▶ _Given task A_:
Answer the following from the mailing-list thread on motion along a specified vector:
(i) According to Kim Aldis, what does the dot product give?
(ii) On what date and at what time was Alan Jones's quoted message sent?
(iii) Besides being the cosine, what else does Alan say the dot product happens to be?
▶ _Given task B_: Continue the mailing-list thread on motion along a specified vector from the point where it stops.

You really like doing things the complex way don't you :-P
dot product is right ;-) at least for unit vectors - haven't checked
it for others cause I'm a lazy slob. As well as being the cosine it
also happens to be the length along the other vector it extends.
Cheers,
Alan.
On 10/19/06, Kim Aldis <XSI(at)kim-aldis.co.uk> wrote:
The dot product gives you the cosine of the angle between two vectors. I
think what you want, Serguei, is to project the motion vector of the moving
object onto your direction vector. There's a way to do this that's easy but
I've forgotten. Check out the vector math link posted here earlier, there
should be something there.
> -----Original Message-----
> From: owner-xsi(at)Softimage.COM [mailto:owner-xsi(at)Softimage.COM] On
> Behalf Of Alan Jones
> Sent: 19 October 2006 13:08
> To: XSI(at)Softimage.COM
> Subject: Re: Motion along a specified vector
>
> Hi Serguei,
>
> I think you'll find that the dot product give you what you're after.
>
> Cheers,
>
> Alan.

▶ _Dataset section_:
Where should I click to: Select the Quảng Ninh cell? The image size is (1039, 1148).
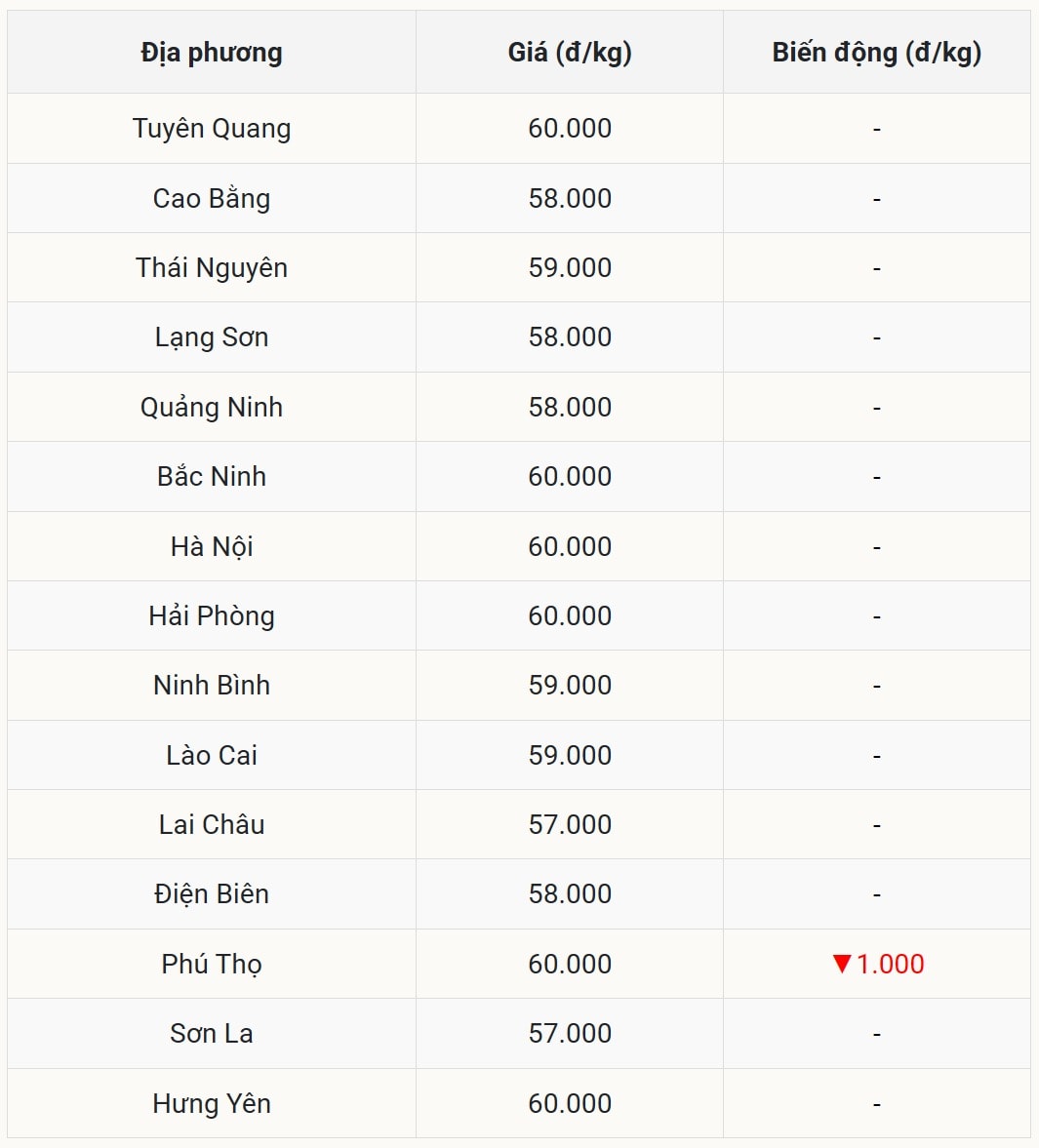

▶ _Final result A_:
(i) The cosine of the angle between two vectors.
(ii) 19 October 2006, 13:08.
(iii) The length along the other vector that it extends.

▶ _Final result B_:
>
> On 10/18/06, Serguei Kalentchouk <serguei.kalentchouk(at)ubisoft.com>
> wrote:
> >
> >
> >
> >
> > Hey all,
> >
> > I am trying to find a way to isolate motion along a specified vector?
> >
> > What I would like is to transform something in x and y and get a
> value
> > of how much it moved along a vector that I specify.
> >
> > Any help would be much appreciated.
> >
> >
> >
> > Cheers!
> >
> >
> >
> > Serguei K.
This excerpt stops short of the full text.